What you write should match, word for word, the lines from the one containing "Viewport: 1024px width, 669px height." through the end of the data, with no pictures.
::::::::
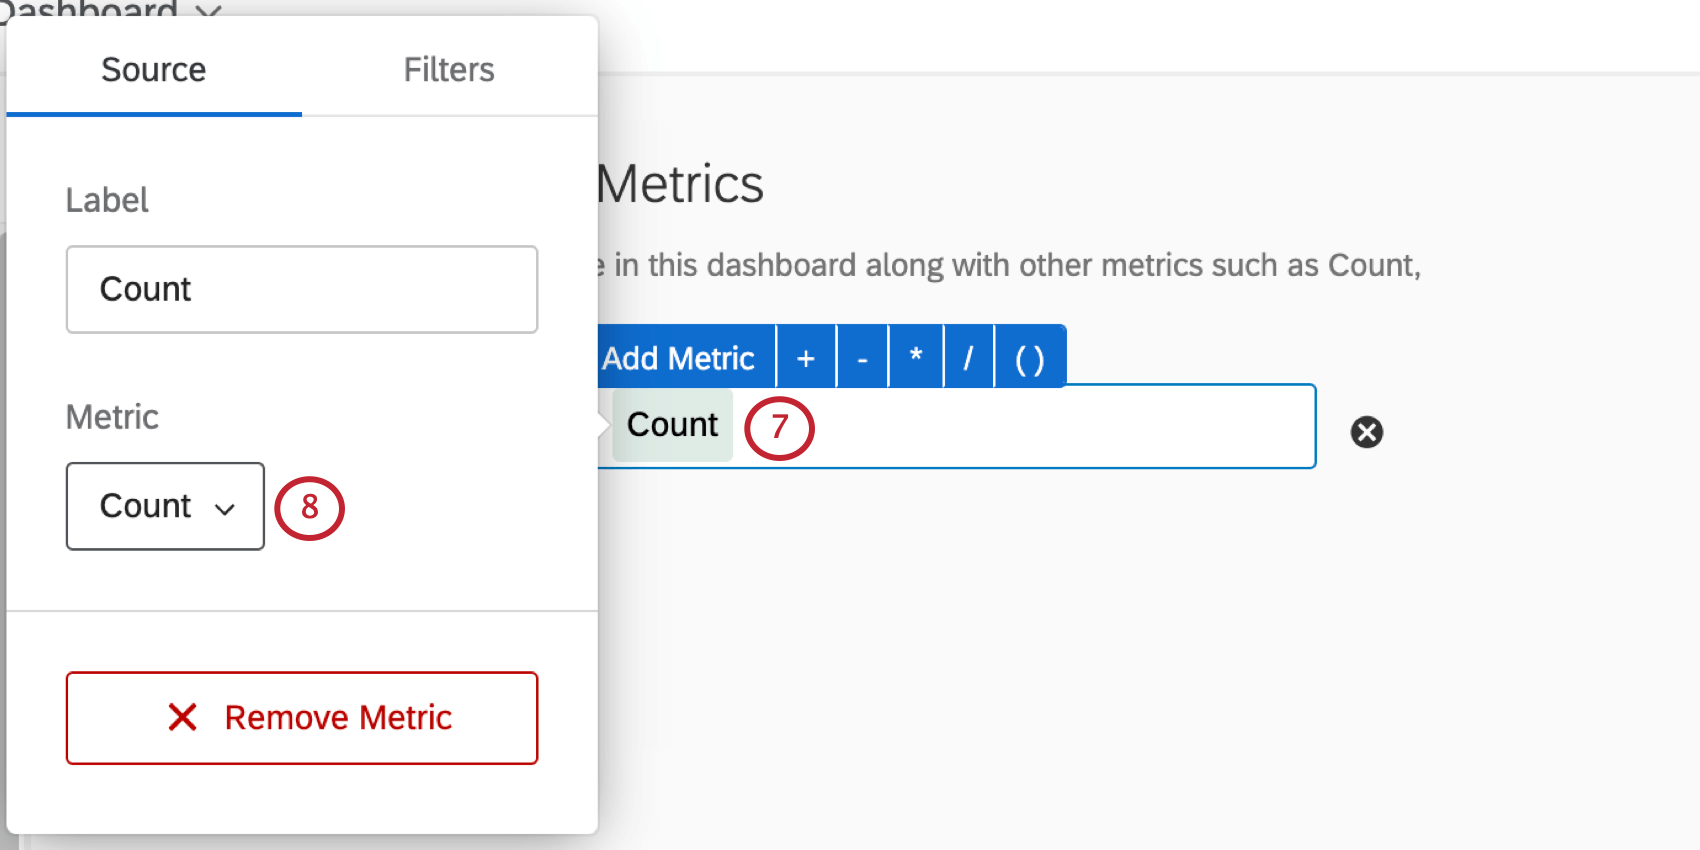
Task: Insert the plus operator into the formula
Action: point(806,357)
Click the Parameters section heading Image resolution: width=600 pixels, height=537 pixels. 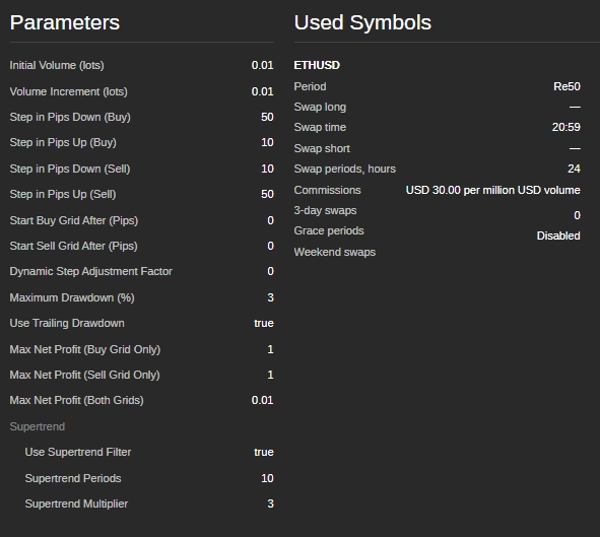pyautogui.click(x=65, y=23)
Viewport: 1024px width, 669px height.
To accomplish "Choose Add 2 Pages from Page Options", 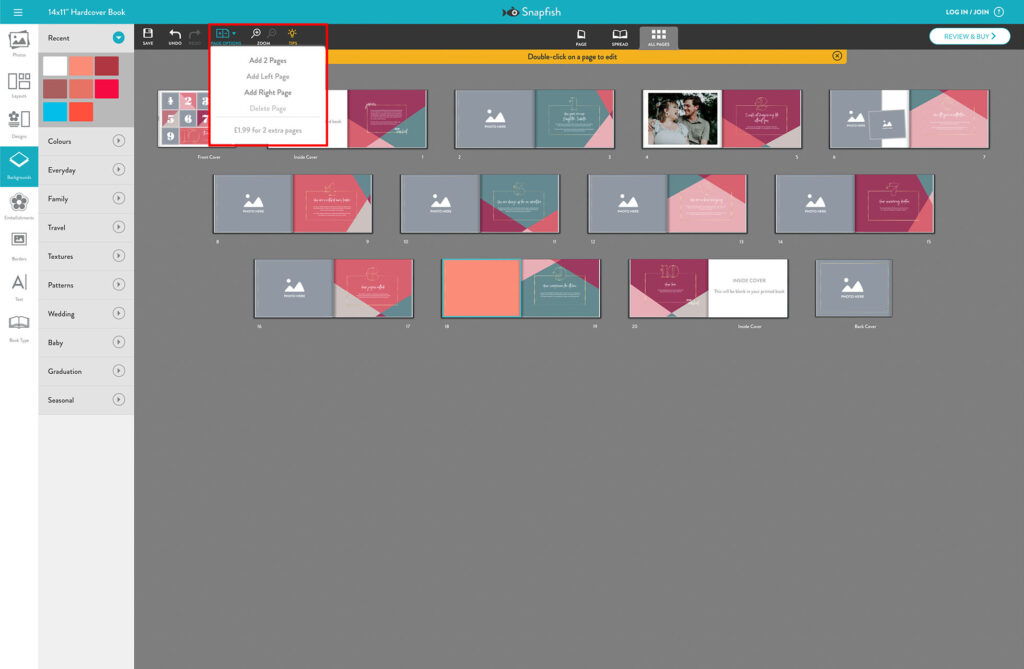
::::::::
# [RESULT]
Viewport: 1024px width, 669px height.
To accomplish "Choose Add 2 Pages from Page Options", 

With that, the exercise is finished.